Risa adalah orang pertama yang melepaskan diri, meskipun dengan enggan. Napasnya sedikit terengah, dan rona merah di pipinya kini bukan lagi karena malu, tapi karena alasan yang berbeda.

"Bima, kita benar-benar harus pergi," katanya, berusaha mengembalikan nada suaranya agar terdengar normal. "Kru studio mungkin bertanya-tanya kita sedang melakukan 'rapat dewan' apa di balik tirai ini."

Bima tertawa pelan. Tawa itu masih terdengar baru di telinganya sendiri, ringan dan tanpa beban perhitungan strategis. "Kamu benar. Efisiensi waktu. Kita harus segera mengeksekusi agenda berikutnya."

"Yaitu?" tanya Risa sambil merapikan blusnya yang sedikit kusut.

"Menjemput Dinda," jawab Bima. "Lalu makan malam. Bertiga. Sebagai keluarga. Dan untuk agenda itu," ia berhenti sejenak, menatap Risa dengan tatapan yang melembut, "aku tidak akan menghitung margin keuntungannya."

Risa tersenyum tulus. "Itu agenda terbaik yang pernah aku dengar darimu."
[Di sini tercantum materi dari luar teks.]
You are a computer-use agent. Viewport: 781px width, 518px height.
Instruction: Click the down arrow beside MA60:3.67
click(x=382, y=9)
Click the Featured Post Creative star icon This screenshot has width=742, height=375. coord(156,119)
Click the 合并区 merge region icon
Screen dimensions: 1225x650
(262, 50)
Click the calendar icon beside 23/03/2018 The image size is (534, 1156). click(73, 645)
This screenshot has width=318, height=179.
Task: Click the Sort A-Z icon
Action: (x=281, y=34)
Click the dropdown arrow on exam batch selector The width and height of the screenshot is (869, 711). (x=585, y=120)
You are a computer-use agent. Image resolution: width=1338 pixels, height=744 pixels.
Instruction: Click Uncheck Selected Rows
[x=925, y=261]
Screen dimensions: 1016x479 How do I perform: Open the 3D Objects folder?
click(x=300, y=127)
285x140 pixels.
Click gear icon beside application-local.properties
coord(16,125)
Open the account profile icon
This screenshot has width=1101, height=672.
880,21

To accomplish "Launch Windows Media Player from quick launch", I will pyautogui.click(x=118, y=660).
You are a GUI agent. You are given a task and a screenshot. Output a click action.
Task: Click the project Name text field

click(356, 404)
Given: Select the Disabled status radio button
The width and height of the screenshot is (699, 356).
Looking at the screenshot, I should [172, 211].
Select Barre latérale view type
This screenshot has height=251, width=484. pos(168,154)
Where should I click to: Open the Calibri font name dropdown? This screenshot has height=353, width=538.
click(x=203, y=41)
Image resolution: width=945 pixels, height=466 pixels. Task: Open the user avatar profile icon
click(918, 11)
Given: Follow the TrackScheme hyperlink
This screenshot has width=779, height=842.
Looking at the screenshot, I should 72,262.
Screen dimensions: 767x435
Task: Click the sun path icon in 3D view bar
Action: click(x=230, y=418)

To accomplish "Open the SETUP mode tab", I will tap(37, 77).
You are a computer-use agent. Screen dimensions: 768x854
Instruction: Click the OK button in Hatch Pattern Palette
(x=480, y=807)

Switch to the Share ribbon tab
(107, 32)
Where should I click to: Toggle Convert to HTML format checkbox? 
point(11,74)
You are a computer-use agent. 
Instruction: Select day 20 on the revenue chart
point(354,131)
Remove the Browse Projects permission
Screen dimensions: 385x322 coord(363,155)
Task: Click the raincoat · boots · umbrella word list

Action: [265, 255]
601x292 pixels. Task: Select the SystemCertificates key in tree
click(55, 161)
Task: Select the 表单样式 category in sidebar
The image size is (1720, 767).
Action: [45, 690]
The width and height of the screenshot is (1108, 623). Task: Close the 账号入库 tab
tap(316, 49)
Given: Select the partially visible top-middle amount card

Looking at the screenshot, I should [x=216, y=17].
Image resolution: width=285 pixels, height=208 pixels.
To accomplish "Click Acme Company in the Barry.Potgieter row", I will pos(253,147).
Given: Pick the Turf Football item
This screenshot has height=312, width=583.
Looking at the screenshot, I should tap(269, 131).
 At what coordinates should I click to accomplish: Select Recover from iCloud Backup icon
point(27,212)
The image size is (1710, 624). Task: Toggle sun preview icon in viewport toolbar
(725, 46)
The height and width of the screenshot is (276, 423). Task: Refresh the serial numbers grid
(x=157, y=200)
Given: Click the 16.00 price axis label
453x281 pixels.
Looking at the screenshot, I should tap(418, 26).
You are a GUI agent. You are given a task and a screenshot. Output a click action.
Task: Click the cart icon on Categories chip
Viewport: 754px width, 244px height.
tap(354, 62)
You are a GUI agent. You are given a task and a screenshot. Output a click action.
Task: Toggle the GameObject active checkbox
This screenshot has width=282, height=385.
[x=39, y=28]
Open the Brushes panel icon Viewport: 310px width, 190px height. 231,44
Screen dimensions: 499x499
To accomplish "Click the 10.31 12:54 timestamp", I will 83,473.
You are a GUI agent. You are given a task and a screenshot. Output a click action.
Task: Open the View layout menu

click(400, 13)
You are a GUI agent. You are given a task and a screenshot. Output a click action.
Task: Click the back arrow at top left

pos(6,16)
Mereka berdua akhirnya keluar dari balik tirai. Seperti dugaan Bima, kru studio sedang sibuk membereskan peralatan pencahayaan dan tidak menyadari drama kecil yang baru saja terjadi. Bima dan Risa berjalan keluar studio, melangkah ke udara malam yang sejuk.

Perjalanan di dalam mobil menuju markas Yura, tempat Rio menunggu bersama Dinda, terasa berbeda. Keheningan di antara mereka bukan lagi keheningan profesional antara CEO dan mitra strategis, tapi keheningan yang nyaman dan penuh arti.

{Sistem telah terintegrasi penuh,} pikir Bima, satu tangannya memegang kemudi sementara tangan lainnya secara alami mencari tangan Risa. {Arta adalah logikanya. Bima adalah wadahnya. Dinda adalah tujuannya. Dan Risa... Risa adalah hatinya.}

Saat Bima menggenggam tangannya, Risa menoleh. "Apa kamu tidak takut?"

"Takut apa?"

"Tentang ini. Tentang kita. Maksudku, secara teknis kita masih keluarga. Tante Elina dan Roni mungkin akan menggunakan ini sebagai senjata baru untuk menyerangmu," kata Risa, menyuarakan sisa-sisa kekhawatiran lamanya.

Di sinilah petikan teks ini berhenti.